In these environments, customers and institutions expect a specific, repeatable output for each scenario, as probabilistic systems can create tension by introducing variation where consistency is required.
Scale can also increase the exposure, with even a very small failure rate becoming consequential when interaction volumes rise.
Dan Michaeli, CEO & Co-Founder at Glia, highlights how introducing probabilistic AI into banking creates unacceptable risk, because even occasional uncertainty or error can have serious regulatory and customer-impact consequences.
“It’s high stakes, complex, and regulated, and very often deterministic in its nature,” he said.
“All of the systems that facilitate banking technology have always been very deterministic. To the question, what is my balance? You expect this very specific response.

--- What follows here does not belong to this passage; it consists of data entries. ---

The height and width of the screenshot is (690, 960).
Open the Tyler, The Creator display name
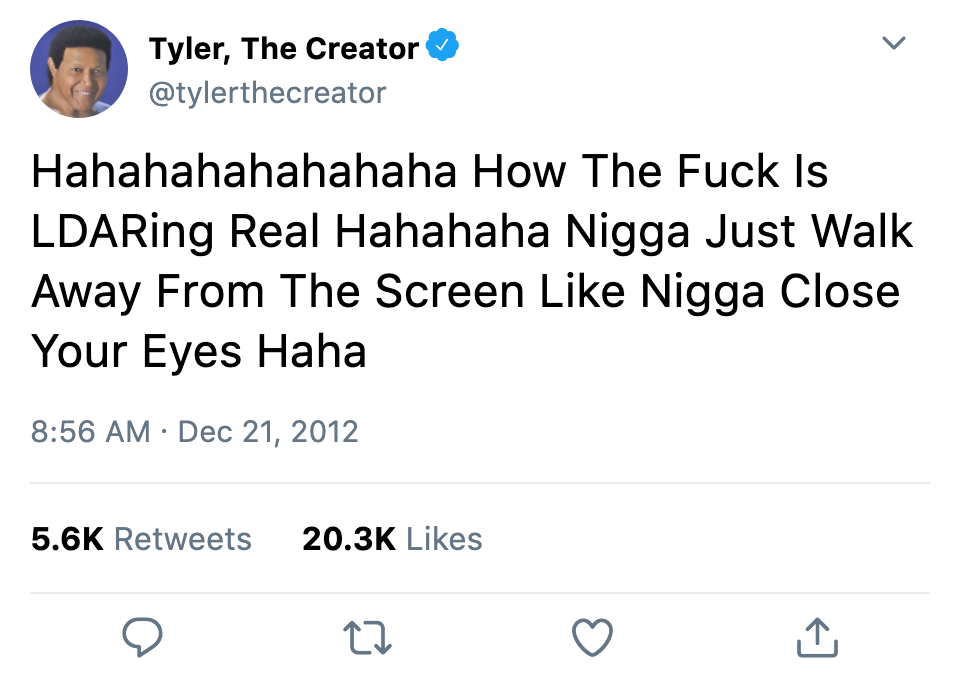[x=284, y=49]
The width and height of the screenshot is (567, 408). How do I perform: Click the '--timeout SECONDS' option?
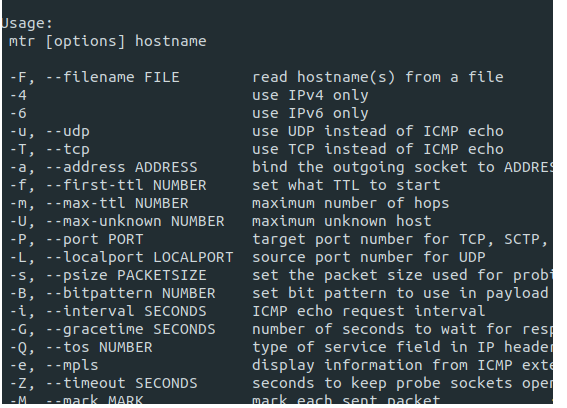point(122,383)
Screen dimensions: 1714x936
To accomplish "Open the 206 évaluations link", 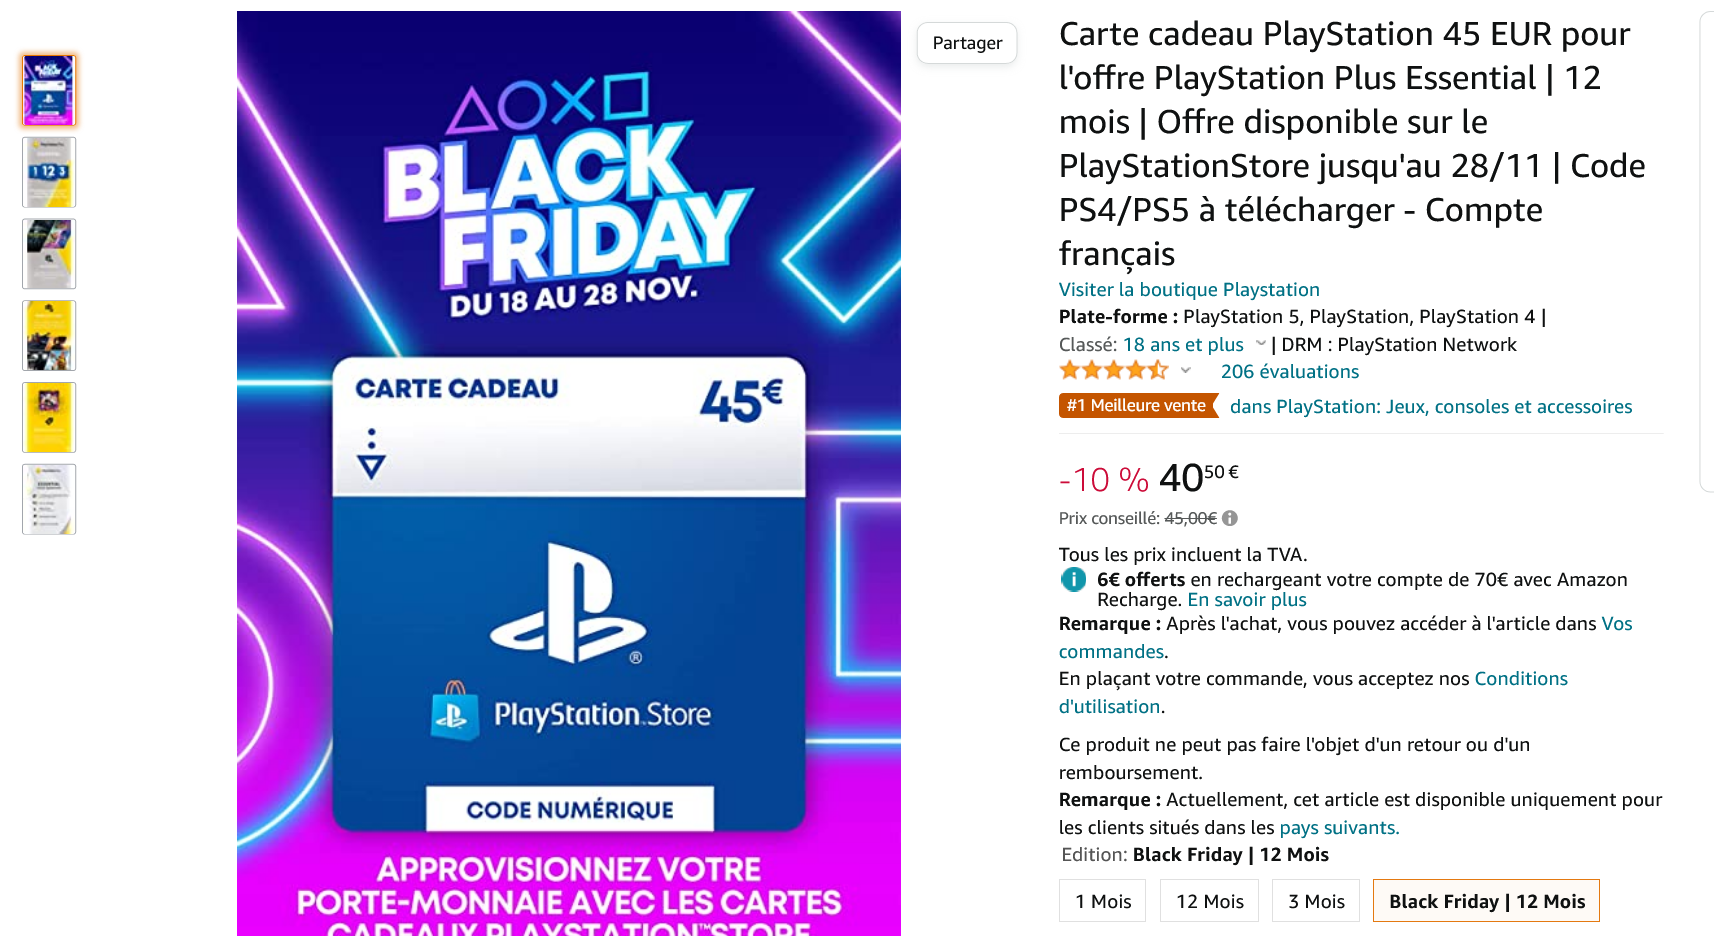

“You’re applying something that is probabilistic to an industry that is used to being highly deterministic.”
From Self-Service to Skepticism: The Behavioral Fallout of Unreliable AI
Hallucinations can significantly undermine trust in banking because customers expect accuracy when money and long-term decisions are involved.

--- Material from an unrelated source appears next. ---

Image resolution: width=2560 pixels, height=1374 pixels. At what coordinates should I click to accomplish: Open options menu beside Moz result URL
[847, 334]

With financial guidance affecting payments, obligations, and personal planning, customers often rely on this information to make life decisions.
“In banking, whenever there’s payments, transactions, whenever people are making life decisions based on the information that their bank is giving, there’s not an option to be wrong.” DiPietro continued.
From there, the impact of a single mistake can snowball fast, with one incorrect recommendation turning into a reputational incident.
For example, a misinformed customer might make a large purchase because an automated system indicated they had sufficient funds, and the resulting harm can be tied directly to the bank’s interaction layer.
“With AI, what happens that one time at every 10,000 times that you’re wrong and that consumer has a wrong experience and maybe goes public side?”
A Forrester report predicts that by 2026, financial institutions will see human website visitors drop by 20% whilst machine-initiated traffic surges by 40%, meaning more banking journeys are being started and handled by automated tools.
AI hallucinations can therefore erode customer trust as users begin to expect results to be a bank’s official position on rates, fees, balances, disputes, and fraud guidance.
As a result, customers may bypass unreliable automation for human agents, driving higher contact-center costs and longer queues.
Beyond Generic GenAI: The Case for Controlled, Approval-Based Banking AI
Banks tend to run into trouble when they deploy general-purpose language models in regulated CX journeys.
In fact, Glia’s benchmark report reveals that generic AI solutions offer an understanding rate below 50%, revealing a mismatch in transactional interactions where intent recognition must be consistent.
In contrast, banking-specific models are reportedly driving higher understanding, with some exceeding past 92% accuracy, highlighting why generic deployments struggle to meet production standards in financial services.
Glia’s approach centers on control, approvals, and governance, setting a new standard for CX leaders where hallucination-free automation becomes a baseline requirement.
“It boils down to the fact that we have a proprietary approvals framework and approach that allows us to offer a 100% guarantee on no hallucinations or prompt injections.” Michaeli explained.
“We take the best of what’s out there in these technologies and have created an approach that is totally unique to the market and allows them to be leveraged without the risk.”
For banks, hallucinations aren’t a tolerable edge case – they’re a frontline CX failure with direct compliance and reputational consequences, meaning as AI becomes embedded across more customer journeys, reliability becomes the baseline expectation, not a differentiator.
Glia’s approach aims to let institutions scale automation while preventing hallucinations and prompt injections from ever reaching customers, protecting trust at the moment it matters most.